▶ [EXTRAIT CHOISI]

Ces photos sont « choquantes et épouvantables, il n’y a pas d’autres mots pour les décrire ». Une fois de plus, Tony Blair a dû s’expliquer sur l’Irak, ou plus exactement sur le comportement d’une poignée d’hommes de l’armée britannique, aux exactions similaires à celles infligées par les Américains aux détenus irakiens de la prison d’Abou Ghraib.

Les photos en question s’étalaient hier à la une d’une grande partie de la presse, images de dégradation et d’humiliation, hommes nus et accroupis forcés à simuler un acte sexuel, prisonnier enserré dans un filet, ou soldat debout sur un homme recroquevillé au sol et transformé en trophée de chasse. Elles sont issues du procès qui s’est ouvert mardi devant la cour martiale de la caserne britannique d’Osnabrück, au nord de l’Allemagne. Trois soldats du 1er bataillon du Régiment royal des fusiliers y sont poursuivis pour mauvais traitements : le caporal-chef Daniel Kenyon, âgé de 33 ans avec quinze ans de service derrière lui, et les caporaux Darren Larkin et Mark Cooley, respectivement âgés de 30 et de 25 ans.

Choc national.

▶ [DOCUMENTS SOURCES]

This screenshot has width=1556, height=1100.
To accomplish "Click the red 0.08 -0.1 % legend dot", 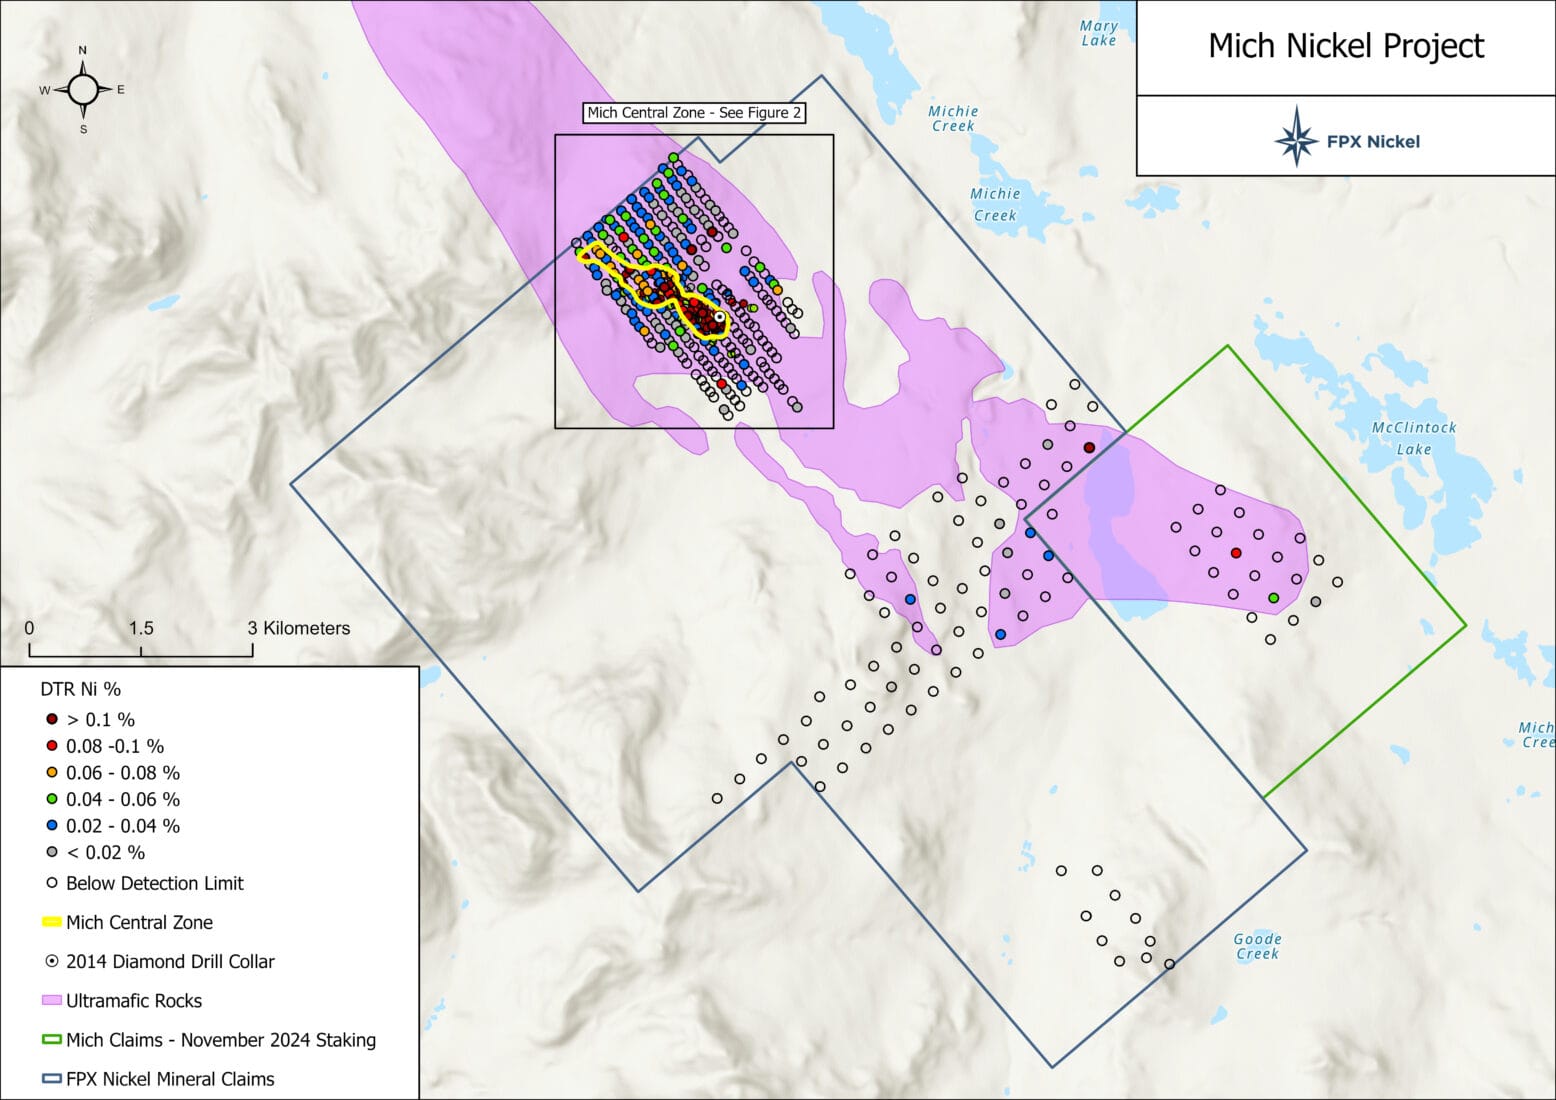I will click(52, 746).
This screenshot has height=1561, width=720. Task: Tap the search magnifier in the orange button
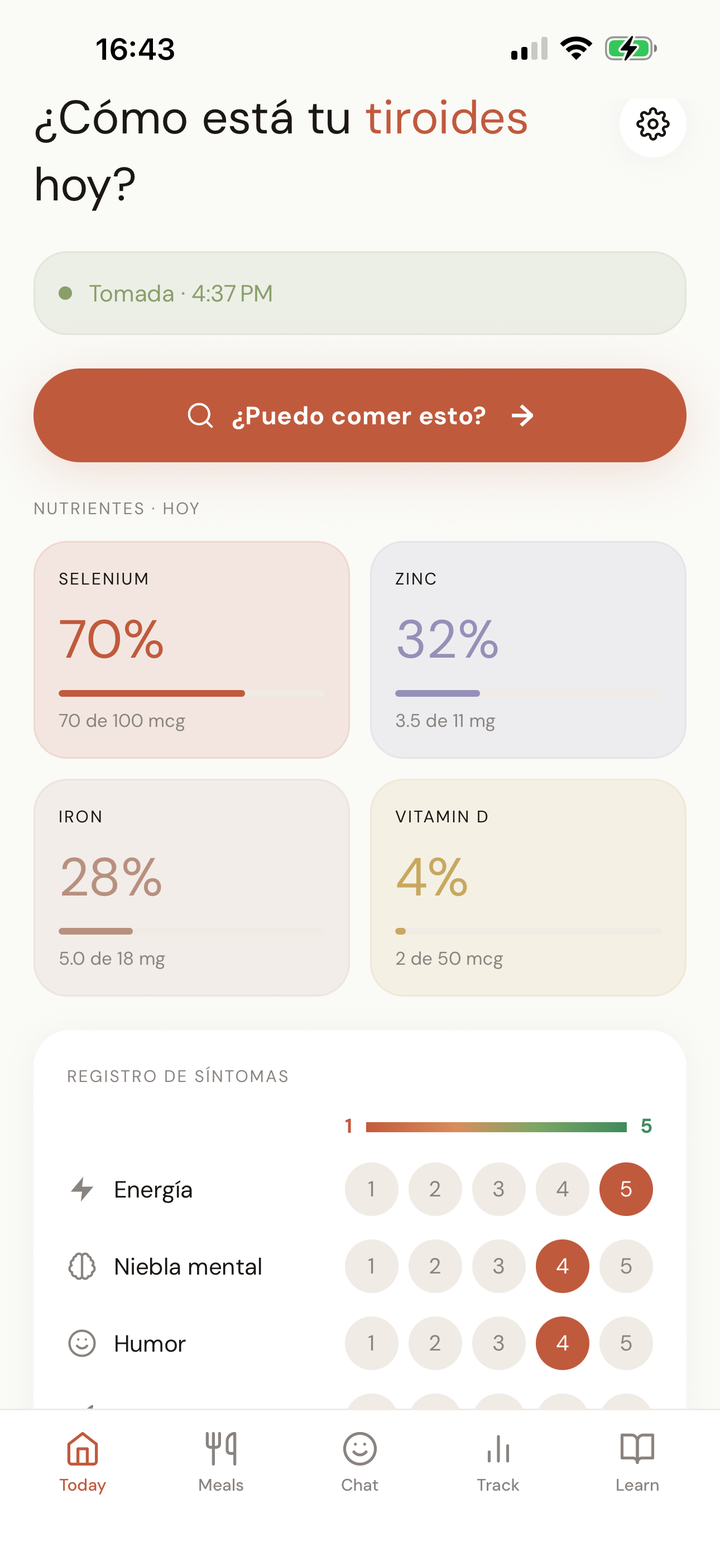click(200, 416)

▶ [OBJECTIF] Recopiez le passage de l'extrait choisi qui va de « Les photos en » jusqu'à « et de 25 ans. » inclus, en remplaçant « cour martiale » par « juridiction militaire ».

▶ [RÉPONSE]
Les photos en question s’étalaient hier à la une d’une grande partie de la presse, images de dégradation et d’humiliation, hommes nus et accroupis forcés à simuler un acte sexuel, prisonnier enserré dans un filet, ou soldat debout sur un homme recroquevillé au sol et transformé en trophée de chasse. Elles sont issues du procès qui s’est ouvert mardi devant la juridiction militaire de la caserne britannique d’Osnabrück, au nord de l’Allemagne. Trois soldats du 1er bataillon du Régiment royal des fusiliers y sont poursuivis pour mauvais traitements : le caporal-chef Daniel Kenyon, âgé de 33 ans avec quinze ans de service derrière lui, et les caporaux Darren Larkin et Mark Cooley, respectivement âgés de 30 et de 25 ans.